Direktur Eksekutif Ecoton, Daru Setyorini, menyebut penggunaan sampah plastik ini bukan hanya melanggar regulasi, tetapi juga sangat membahayakan kesehatan masyarakat. “Asap dari pembakaran plastik menyebabkan kontaminasi dioksin dan mikroplastik, yang bisa masuk ke rantai makanan dan mengancam kesehatan warga Tropodo. Telur ayam kampung di sana bahkan mengandung dioksin 80 kali lipat dari ambang batas WHO,” tegas Daru usai unjuk rasa di alun-alun Sidoarjo, (17/5/2025).
Dalam pengukuran terbaru, Ecoton mencatat bahwa kadar polusi PM2.5 mencapai 1063 µg/m3, jauh melebihi ambang batas nasional sebesar 55 µg/m3. "Kami juga mendeteksi 25 partikel mikroplastik/m2 di udara, ini sangat berbahaya karena dapat memicu ISPA dan kanker,” tambah Daru.
Ironisnya, Daru juga memaparkan fakta bahwa plastik yang dibakar sebagian besar merupakan sampah impor dari negara maju, seperti Amerika Serikat, Inggris, Prancis, hingga Australia. “Negara-negara tersebut mengeksploitasi Indonesia sebagai tempat pembuangan sampah mereka, dengan dalih membantu industri daur ulang,” imbuh Daru.
Menanggapi kondisi tersebut, Kepala Dinas Lingkungan Hidup dan Kebersihan (DLHK) Sidoarjo, Bahrul Amig, menyatakan pihaknya tidak tinggal diam. “Kami sudah menandatangani komitmen dengan 43 pengusaha tahu untuk tidak lagi menggunakan bahan bakar kategori B3 seperti plastik, karet, dan styrofoam,” ujar Amig.

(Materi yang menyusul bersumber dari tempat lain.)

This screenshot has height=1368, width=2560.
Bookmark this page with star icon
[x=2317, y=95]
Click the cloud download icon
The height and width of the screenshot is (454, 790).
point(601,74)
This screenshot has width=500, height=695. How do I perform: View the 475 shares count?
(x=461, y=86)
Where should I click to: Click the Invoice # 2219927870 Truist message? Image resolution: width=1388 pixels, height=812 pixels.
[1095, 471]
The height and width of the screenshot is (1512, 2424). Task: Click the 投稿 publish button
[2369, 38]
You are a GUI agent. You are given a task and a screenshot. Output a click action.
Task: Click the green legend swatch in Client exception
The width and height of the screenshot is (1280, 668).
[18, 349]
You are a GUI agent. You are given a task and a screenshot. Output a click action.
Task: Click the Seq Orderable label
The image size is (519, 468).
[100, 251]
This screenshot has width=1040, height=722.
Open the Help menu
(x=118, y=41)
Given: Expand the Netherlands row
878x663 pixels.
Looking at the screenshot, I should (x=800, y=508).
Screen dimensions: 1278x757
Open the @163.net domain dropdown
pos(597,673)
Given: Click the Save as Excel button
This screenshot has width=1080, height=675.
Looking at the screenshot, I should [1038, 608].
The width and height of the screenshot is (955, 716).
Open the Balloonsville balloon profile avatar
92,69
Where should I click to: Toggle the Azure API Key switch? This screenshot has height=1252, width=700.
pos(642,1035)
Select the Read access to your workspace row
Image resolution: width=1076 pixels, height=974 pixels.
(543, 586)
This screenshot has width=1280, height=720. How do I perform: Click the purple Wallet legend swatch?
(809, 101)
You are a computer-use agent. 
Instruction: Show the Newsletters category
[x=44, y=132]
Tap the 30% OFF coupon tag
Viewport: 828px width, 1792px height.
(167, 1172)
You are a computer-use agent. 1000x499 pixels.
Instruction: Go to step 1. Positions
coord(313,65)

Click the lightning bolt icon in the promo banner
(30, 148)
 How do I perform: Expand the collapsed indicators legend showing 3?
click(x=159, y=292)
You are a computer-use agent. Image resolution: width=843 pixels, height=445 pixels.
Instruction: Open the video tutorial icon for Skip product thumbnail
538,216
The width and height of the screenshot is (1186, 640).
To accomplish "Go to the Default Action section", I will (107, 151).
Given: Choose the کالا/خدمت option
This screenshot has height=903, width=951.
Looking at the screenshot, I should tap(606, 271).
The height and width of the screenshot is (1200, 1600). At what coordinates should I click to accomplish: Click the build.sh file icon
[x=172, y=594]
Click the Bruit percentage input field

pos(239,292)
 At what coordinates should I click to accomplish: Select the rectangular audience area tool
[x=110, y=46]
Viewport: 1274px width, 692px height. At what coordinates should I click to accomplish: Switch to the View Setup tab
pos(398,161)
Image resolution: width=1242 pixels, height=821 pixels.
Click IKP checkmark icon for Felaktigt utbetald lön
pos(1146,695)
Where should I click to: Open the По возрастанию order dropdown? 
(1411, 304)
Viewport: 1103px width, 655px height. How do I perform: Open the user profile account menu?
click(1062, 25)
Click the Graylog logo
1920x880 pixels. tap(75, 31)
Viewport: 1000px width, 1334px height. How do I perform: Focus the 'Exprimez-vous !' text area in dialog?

Amig juga menegaskan bahwa batas toleransi penggunaan bahan bakar berbahaya telah berakhir. “Jika masih ditemukan, kami akan bertindak tegas, termasuk penyitaan kendaraan pengangkut bahan bakar ilegal dan pelaporan ke aparat penegak hukum,” tegasnya.
Sebagai langkah lanjutan, DLHK tengah menyiapkan komplain center khusus untuk pelanggaran limbah, serta pengadaan alat pantau kualitas udara dan air. “Kami ingin kualitas lingkungan hidup menjadi indikator utama. Tidak boleh lagi ada pembenaran bahwa tanpa plastik usaha tahu tidak bisa jalan. Faktanya, ada pengusaha yang tetap eksis tanpa menggunakan bahan bakar berbahaya,” pungkas Amig.